Reproduce the following material line for line, without changing anything.
⟨
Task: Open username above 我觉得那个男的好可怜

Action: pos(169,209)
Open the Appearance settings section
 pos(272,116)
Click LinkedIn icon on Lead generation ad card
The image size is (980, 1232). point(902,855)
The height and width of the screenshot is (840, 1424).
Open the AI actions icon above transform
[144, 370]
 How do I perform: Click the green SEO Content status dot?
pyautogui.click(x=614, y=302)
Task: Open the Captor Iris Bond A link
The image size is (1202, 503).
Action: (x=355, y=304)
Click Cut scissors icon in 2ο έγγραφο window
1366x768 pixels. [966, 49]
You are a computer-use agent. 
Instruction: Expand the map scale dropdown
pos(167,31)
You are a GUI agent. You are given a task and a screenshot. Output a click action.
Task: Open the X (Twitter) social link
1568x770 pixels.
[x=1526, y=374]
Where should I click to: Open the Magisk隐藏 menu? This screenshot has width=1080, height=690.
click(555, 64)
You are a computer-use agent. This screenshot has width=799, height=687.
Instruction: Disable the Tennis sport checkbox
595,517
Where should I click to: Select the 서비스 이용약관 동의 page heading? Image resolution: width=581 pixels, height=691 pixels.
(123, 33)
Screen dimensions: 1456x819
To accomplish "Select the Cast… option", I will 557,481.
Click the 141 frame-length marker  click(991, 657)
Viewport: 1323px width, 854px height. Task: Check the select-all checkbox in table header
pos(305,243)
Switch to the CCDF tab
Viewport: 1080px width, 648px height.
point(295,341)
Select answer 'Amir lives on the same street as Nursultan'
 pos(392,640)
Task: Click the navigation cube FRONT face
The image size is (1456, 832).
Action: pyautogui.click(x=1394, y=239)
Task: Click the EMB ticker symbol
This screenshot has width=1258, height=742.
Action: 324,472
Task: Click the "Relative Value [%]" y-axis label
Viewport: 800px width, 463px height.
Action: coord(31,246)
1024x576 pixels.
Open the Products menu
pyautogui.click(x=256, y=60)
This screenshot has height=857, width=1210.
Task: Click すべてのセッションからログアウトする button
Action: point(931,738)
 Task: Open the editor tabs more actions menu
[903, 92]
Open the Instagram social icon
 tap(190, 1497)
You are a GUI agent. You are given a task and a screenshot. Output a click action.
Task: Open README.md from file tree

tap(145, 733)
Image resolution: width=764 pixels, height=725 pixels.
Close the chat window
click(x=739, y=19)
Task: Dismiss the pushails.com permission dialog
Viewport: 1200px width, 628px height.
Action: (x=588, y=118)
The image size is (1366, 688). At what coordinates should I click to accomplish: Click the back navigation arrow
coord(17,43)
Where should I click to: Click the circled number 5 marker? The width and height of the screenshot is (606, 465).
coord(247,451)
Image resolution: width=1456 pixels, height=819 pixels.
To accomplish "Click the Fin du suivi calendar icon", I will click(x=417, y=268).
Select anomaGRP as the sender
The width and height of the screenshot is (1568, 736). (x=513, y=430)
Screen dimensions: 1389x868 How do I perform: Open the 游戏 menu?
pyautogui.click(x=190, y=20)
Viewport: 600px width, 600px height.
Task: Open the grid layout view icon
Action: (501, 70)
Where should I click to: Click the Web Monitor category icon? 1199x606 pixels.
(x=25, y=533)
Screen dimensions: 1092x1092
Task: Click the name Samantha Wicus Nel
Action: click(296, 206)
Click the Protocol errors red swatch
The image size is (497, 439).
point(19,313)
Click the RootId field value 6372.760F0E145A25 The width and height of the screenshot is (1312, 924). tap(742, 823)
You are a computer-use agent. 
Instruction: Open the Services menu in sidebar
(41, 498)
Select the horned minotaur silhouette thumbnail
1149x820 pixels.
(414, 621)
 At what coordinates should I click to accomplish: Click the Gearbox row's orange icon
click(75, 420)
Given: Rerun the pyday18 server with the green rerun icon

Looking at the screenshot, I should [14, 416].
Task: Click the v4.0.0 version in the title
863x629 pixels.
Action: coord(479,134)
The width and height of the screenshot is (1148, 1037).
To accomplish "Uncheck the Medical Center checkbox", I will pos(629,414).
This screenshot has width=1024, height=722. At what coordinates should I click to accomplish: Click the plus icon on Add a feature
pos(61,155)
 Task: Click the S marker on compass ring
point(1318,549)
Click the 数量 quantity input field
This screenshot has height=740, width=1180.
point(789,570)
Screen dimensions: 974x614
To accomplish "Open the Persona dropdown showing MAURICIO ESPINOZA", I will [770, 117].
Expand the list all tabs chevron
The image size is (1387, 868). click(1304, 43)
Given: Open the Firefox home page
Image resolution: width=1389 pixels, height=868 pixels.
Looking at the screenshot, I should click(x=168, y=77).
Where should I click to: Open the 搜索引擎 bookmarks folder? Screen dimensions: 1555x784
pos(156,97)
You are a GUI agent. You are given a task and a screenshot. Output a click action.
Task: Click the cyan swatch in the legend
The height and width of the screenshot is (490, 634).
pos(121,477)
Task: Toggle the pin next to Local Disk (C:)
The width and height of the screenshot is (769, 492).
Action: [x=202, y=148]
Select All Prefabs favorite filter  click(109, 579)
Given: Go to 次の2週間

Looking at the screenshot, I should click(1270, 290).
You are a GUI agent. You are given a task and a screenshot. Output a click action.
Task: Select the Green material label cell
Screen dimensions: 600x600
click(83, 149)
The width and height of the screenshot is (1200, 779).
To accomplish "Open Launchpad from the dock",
⟩
Full response:
Task: Open username above 我觉得那个男的好可怜

Action: pos(169,209)
Open the Appearance settings section
 pos(272,116)
Click LinkedIn icon on Lead generation ad card
The image size is (980, 1232). point(902,855)
The height and width of the screenshot is (840, 1424).
Open the AI actions icon above transform
[144, 370]
 How do I perform: Click the green SEO Content status dot?
pyautogui.click(x=614, y=302)
Task: Open the Captor Iris Bond A link
The image size is (1202, 503).
Action: (x=355, y=304)
Click Cut scissors icon in 2ο έγγραφο window
1366x768 pixels. [966, 49]
You are a computer-use agent. 
Instruction: Expand the map scale dropdown
pos(167,31)
You are a GUI agent. You are given a task and a screenshot. Output a click action.
Task: Open the X (Twitter) social link
1568x770 pixels.
[x=1526, y=374]
Where should I click to: Open the Magisk隐藏 menu? This screenshot has width=1080, height=690.
click(555, 64)
You are a computer-use agent. This screenshot has width=799, height=687.
Instruction: Disable the Tennis sport checkbox
595,517
Where should I click to: Select the 서비스 이용약관 동의 page heading? Image resolution: width=581 pixels, height=691 pixels.
(123, 33)
Screen dimensions: 1456x819
To accomplish "Select the Cast… option", I will 557,481.
Click the 141 frame-length marker  click(991, 657)
Viewport: 1323px width, 854px height. Task: Check the select-all checkbox in table header
pos(305,243)
Switch to the CCDF tab
Viewport: 1080px width, 648px height.
point(295,341)
Select answer 'Amir lives on the same street as Nursultan'
 pos(392,640)
Task: Click the navigation cube FRONT face
The image size is (1456, 832).
Action: pyautogui.click(x=1394, y=239)
Task: Click the EMB ticker symbol
This screenshot has width=1258, height=742.
Action: 324,472
Task: Click the "Relative Value [%]" y-axis label
Viewport: 800px width, 463px height.
Action: coord(31,246)
1024x576 pixels.
Open the Products menu
pyautogui.click(x=256, y=60)
This screenshot has height=857, width=1210.
Task: Click すべてのセッションからログアウトする button
Action: point(931,738)
 Task: Open the editor tabs more actions menu
[903, 92]
Open the Instagram social icon
 tap(190, 1497)
You are a GUI agent. You are given a task and a screenshot. Output a click action.
Task: Open README.md from file tree

tap(145, 733)
Image resolution: width=764 pixels, height=725 pixels.
Close the chat window
click(x=739, y=19)
Task: Dismiss the pushails.com permission dialog
Viewport: 1200px width, 628px height.
Action: (x=588, y=118)
The image size is (1366, 688). At what coordinates should I click to accomplish: Click the back navigation arrow
coord(17,43)
Where should I click to: Click the circled number 5 marker? The width and height of the screenshot is (606, 465).
coord(247,451)
Image resolution: width=1456 pixels, height=819 pixels.
To accomplish "Click the Fin du suivi calendar icon", I will click(x=417, y=268).
Select anomaGRP as the sender
The width and height of the screenshot is (1568, 736). (x=513, y=430)
Screen dimensions: 1389x868 How do I perform: Open the 游戏 menu?
pyautogui.click(x=190, y=20)
Viewport: 600px width, 600px height.
Task: Open the grid layout view icon
Action: (501, 70)
Where should I click to: Click the Web Monitor category icon? 1199x606 pixels.
(x=25, y=533)
Screen dimensions: 1092x1092
Task: Click the name Samantha Wicus Nel
Action: click(296, 206)
Click the Protocol errors red swatch
The image size is (497, 439).
point(19,313)
Click the RootId field value 6372.760F0E145A25 The width and height of the screenshot is (1312, 924). tap(742, 823)
You are a computer-use agent. 
Instruction: Open the Services menu in sidebar
(41, 498)
Select the horned minotaur silhouette thumbnail
1149x820 pixels.
(414, 621)
 At what coordinates should I click to accomplish: Click the Gearbox row's orange icon
click(75, 420)
Given: Rerun the pyday18 server with the green rerun icon

Looking at the screenshot, I should [14, 416].
Task: Click the v4.0.0 version in the title
863x629 pixels.
Action: coord(479,134)
The width and height of the screenshot is (1148, 1037).
To accomplish "Uncheck the Medical Center checkbox", I will pos(629,414).
This screenshot has width=1024, height=722. At what coordinates should I click to accomplish: Click the plus icon on Add a feature
pos(61,155)
 Task: Click the S marker on compass ring
point(1318,549)
Click the 数量 quantity input field
This screenshot has height=740, width=1180.
point(789,570)
Screen dimensions: 974x614
To accomplish "Open the Persona dropdown showing MAURICIO ESPINOZA", I will [770, 117].
Expand the list all tabs chevron
The image size is (1387, 868). click(1304, 43)
Given: Open the Firefox home page
Image resolution: width=1389 pixels, height=868 pixels.
Looking at the screenshot, I should click(x=168, y=77).
Where should I click to: Open the 搜索引擎 bookmarks folder? Screen dimensions: 1555x784
pos(156,97)
You are a GUI agent. You are given a task and a screenshot. Output a click action.
Task: Click the cyan swatch in the legend
The height and width of the screenshot is (490, 634).
pos(121,477)
Task: Toggle the pin next to Local Disk (C:)
The width and height of the screenshot is (769, 492).
Action: [x=202, y=148]
Select All Prefabs favorite filter  click(109, 579)
Given: Go to 次の2週間

Looking at the screenshot, I should click(1270, 290).
You are a GUI agent. You are given a task and a screenshot. Output a click action.
Task: Select the Green material label cell
Screen dimensions: 600x600
click(83, 149)
The width and height of the screenshot is (1200, 779).
To accomplish "Open Launchpad from the dock",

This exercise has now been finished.